第三章 第十節 ~ ハイドルクセン VS イース ~


     ☯


「皆様、大変長らくお待たせしました! これより、第六十三回チャンピオンズカップBブロックの試合を開始します。Bブロック最初の試合は……いよいよ、あの方の登場です!

 東側コーナー――史上初のチャンピオンズカップ七連覇達成! 二年前の初参加以来、今(なお)この大会で無敗を誇る闘技場の絶対王者! 〝幻影〟ハイドルクセン選手ッ‼‼」


 リオナがバキュアに勝利した時よりも、更に盛大な歓声が巻き起こった。

 控室の中にいても尚鼓膜を破らんばかりに聞こえるその声に、リオナは思わずネコ耳を塞ぐ。

 ここまで来ると、一種の爆撃みたいなものだ。


 数多(あまた)の観衆の視線を一身に受けながらも、ハイドルクセンは笑顔でリング上に(たたず)んでいた。

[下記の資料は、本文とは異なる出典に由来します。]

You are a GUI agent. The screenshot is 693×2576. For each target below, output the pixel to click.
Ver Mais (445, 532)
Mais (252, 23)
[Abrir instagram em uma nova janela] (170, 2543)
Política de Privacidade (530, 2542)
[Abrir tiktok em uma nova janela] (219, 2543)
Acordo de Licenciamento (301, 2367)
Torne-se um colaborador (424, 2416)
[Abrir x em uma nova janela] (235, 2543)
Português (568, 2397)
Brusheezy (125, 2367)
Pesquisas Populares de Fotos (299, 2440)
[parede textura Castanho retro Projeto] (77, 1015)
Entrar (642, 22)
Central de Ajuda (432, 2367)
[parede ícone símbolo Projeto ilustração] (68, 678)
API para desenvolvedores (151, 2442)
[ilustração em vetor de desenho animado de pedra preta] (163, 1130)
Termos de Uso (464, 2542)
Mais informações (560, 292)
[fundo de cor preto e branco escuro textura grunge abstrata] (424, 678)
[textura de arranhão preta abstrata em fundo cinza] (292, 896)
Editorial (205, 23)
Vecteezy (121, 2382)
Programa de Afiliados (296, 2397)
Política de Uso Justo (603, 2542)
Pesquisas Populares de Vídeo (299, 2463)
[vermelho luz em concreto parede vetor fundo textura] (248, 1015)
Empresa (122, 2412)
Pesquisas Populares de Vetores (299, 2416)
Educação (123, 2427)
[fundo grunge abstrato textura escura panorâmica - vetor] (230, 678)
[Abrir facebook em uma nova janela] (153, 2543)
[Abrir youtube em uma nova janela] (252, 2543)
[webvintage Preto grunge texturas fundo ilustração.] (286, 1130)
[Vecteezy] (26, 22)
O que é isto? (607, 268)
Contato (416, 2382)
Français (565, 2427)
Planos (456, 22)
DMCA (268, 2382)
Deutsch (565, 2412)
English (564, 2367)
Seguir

 彼が幾度となくこの闘技場のリングに立ち、勝利を収めてきたことが(うかが)える。

 前回王者の肩書は偽りではなさそうだ。


(ま、問題はヤツがどれくらいの実力者かってことだな。どうもこの辺りの冒険者のレベルは低いみたいだし、相対的に強いだけの相手じゃないといいんだが)


 獲物を見定めるような視線で、リング上のハイドルクセンを見()る。

 その向こうから、彼の対戦相手らしき少女が歩いて来た。


(……ん? 何だよ、女は珍しいって聞いてたのに、普通にいるじゃねえか。しかも……ありゃまだ子供だぞ?)


 少女は大きな魔法使いの帽子を深く被り、身の丈よりも大きな(つえ)を両手で握り締めていた。

 肩に力が入り、足がプルプル震えている。

 見るからに緊張していた。


 だが、それらの情報よりも(はる)かにリオナの目を引く特徴が少女の腰の辺りに揺れていた。


(……(うろこ)の生えた尻尾――〝竜人族(ドラグーン)〟か。設定では、八種族の中でも絶対数が極めて少ない希少種だ。普段はここから東の方角にある高山地帯に住んでいて、街で姿を見かけることすら(まれ)だったはずなんだが……)


 周りの観客達に彼女を気にした様子の者はいない。

 彼女もまた、闘技場の常連ということだろう。


 ハイドルクセンと向き合った少女がビクビクと(おび)えたまま、しかし、気丈にも顔を上げて、ハイドルクセンに向かって言った。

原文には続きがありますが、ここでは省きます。